— Ты что делаешь? — возмутился воробей. — Большой, да? Сильный, да? Свободу мою ограничил? Зачем?
— Пойдем в суд, там ты кое-что прочирикаешь, — объяснил Дуремар.
— А что я буду с этого иметь?
— Куплю тебе булку.
— Две булки, — потребовал воробей.
— Ладно, — согласился Дуремар, — скажешь, что господин Карабас любит птиц…
— Есть в жареном виде! — сердито докончил начатую фразу воробей.
— Да нет же, все наоборот, — с досадой перебил его Дуремар, — скажешь, что он хороший!
— Три булки, — повысил цену воробей, — что делать — семью кормить надо, — и он пожал крылышками.
— Ладно, — согласился Дуремар.
Перед ними была дверь суда. Воробей дернулся в кулаке и спросил:
— Ты меня и в суде будешь так держать? И кто мне тогда поверит? Дай мне свободу!
— А ты не улизнешь? — засомневался Дуремар.
— Ты мне не веришь?! — рассердился воробей. — Даю честное слово, что не улечу!
Продавец пиявок разжал кулак, и птица с криком «Воробьи не продаются!» — улетела.
— Ну и обманщик! — возмутился Дуремар, — надо же быть таким вруном!
Идти в суд не хотелось. Карабас и лиса опять станут его ругать. Он повернулся и побрел домой.
…Ни у того, ни другого претендента на владение театром третьего свидетеля не было. Но тут произошло неожиданное событие. В открытое окно влетел попугай и сел на скамейку рядом с Буратино.
— Перико?! — удивился мальчик. — Как я рад тебя видеть! Как ты…
Но его перебил судья:
— Вопросы будете задавать потом. Насколько я понимаю, это ваш третий опоздавший свидетель?
— Да! Да! Да! — закричали все куклы, а Артемон залаял.
— Перико, скажи, как ты относишься к моему папе Карло? — торжественно спросил Буратино.
— Восхитительно! — ответил попугай и добавил: — Поскольку он воспитал такого хорошего сына, как ты.
И в подтверждение своих слов перелетел на плечо старику и стал тереться клювом о его небритую щеку, приговаривая:
— Папочка, папочка…
— Ура! — закричали зрители, а судья сразу подписал бумагу и поставил печать.
Теперь завещание вступило в силу, и театр «Молния» стал законно принадлежать шарманщику Карло. Зрители с поздравлениями окружили счастливого старика, а Буратино не терпелось расспросить Перико, как ему удалось удрать от злодея Фырдыбаса.
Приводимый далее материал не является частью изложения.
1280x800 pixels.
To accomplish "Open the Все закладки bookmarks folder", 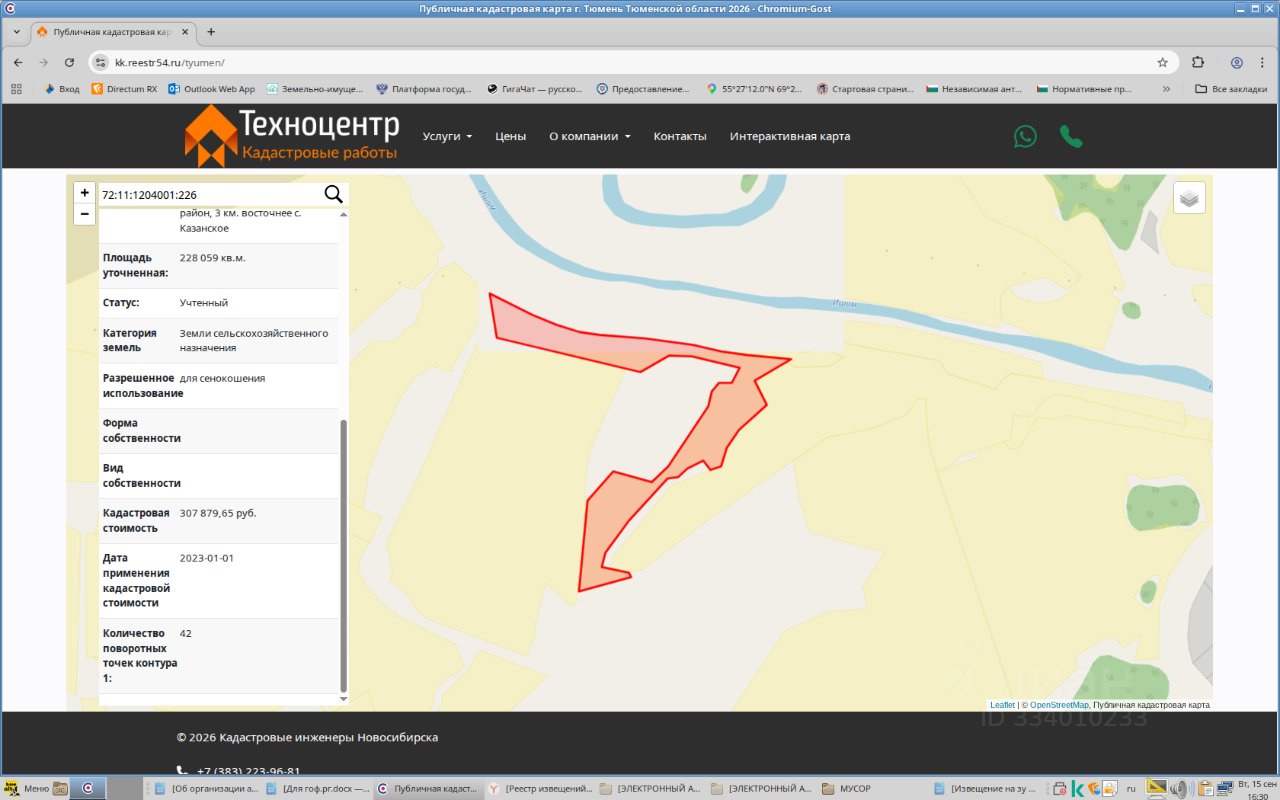I will tap(1231, 89).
— Все очень просто, — объяснил попугай. — Ты подпилил клетку, Фырдыбас этого не заметил, взял меня в плавание, чтобы утопить на самом глубоком месте. Когда корабль взорвался, клетка лопнула, а я никак не пострадал и улетел. Чайки сказали мне, что ты здесь. Вот и все.
— А что стало с сундучком?
— Он лежит на дне моря.
— Ну и ладно, — сказал Буратино.
В это время синьор Карабас-Барабас, лиса Алиса и кот Базилио встали со своих мест в первом ряду и медленно направились к выходу.
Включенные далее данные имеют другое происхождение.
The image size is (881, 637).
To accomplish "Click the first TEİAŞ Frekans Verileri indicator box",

Им никто не мешал. Все их сторонились.
Из зала суда папа Карло и его спутники вышли в самом хорошем настроении. Все волнения были позади.
— Наша взяла! — громко оповещал всю улицу Буратино.
Теперь их компания увеличилась — на плече у папы Карло сидел попугай Перико, а Мальвина держала за лапку обезьянку Мону.
И со всех сторон их окружали плотным дружеским кольцом куклы — артисты театра «Молния». Они совсем замучили бы своими расспросами растроганного папу Карло, если бы Мальвина не спасла его и не объяснила, что папа Карло нуждается в отдыхе.
— Вот мы наконец и дома, — сказал папа Карло.
В каморке все было по-старому. Не хватало только полотна с нарисованным очагом. Оно погибло в море с лодкой.
Папа Карло присел на кровать:
— Знаете, ребята, устал я что-то, немного полежу, отдохну.
— Мы не будем шуметь, — заботливо сказала Мальвина.
К вечеру старику стало хуже. Сказались и ночная буря, и путешествие по джунглям, и волнения в суде. Не всякий молодой выдержит такую нагрузку. Ночью ему стало совсем плохо. Куклы зажгли свечу и собрались у его постели. Глаза у папы Карло были закрыты, он тяжело дышал, а его добрые руки бессильно лежали вдоль тела. Что было делать?
— Надо позвать его друга, столяра, — посоветовала обезьянка Мона.